Yesterday I puzzled over:
I have found many studies, conducted by businesses, universities, industry associations and the military, that support the basic notion that, for most people, eight hours a day, five days per week, is the best sustainable long-term balance point between output and exhaustion. Throughout the 30s, 40s, and 50s, these studies were apparently conducted by the hundreds. … Somehow, Silicon Valley didn’t get the memo. … Five-day weeks of eight-hour days maximize long-term output in every industry that has been studied over the past century. (more)
The most recent study this cites is from ’80 on construction. But I just dug a bit deeper, found some recent papers, and I can now say that this claim is just wrong, at least for construction.
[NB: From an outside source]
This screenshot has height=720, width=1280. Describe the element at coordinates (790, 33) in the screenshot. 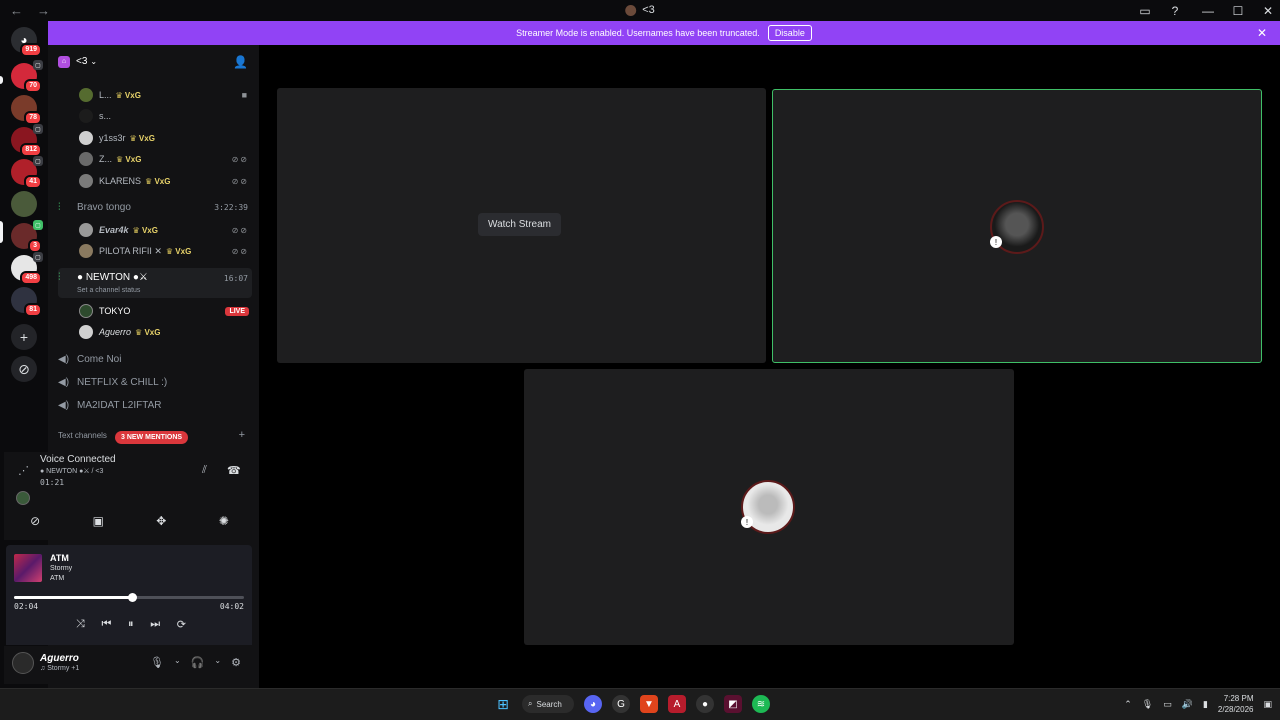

First, an ’01 review found total product peaking at 60 hours per weak:
Now some claim that added product only comes in the first few weeks of long hours, after which exhaustion sets in. But an ’05 paper looked at 88 long construction projects, many over fifteen weeks duration, and it still found max product at 60 hr/wk. Also, an ’11 paper gives an integrated model that explicitly includes exhaustion effects, and it also has max product at 60 hr/wk.
So averaging over many construction projects, and including long-run exhaustion effects, total product tends to be highest at sixty hours of work per week. This leaves plenty of room for higher hours-per-week peaks 1) for especially hardy individuals, and 2) in less physically demanding industries.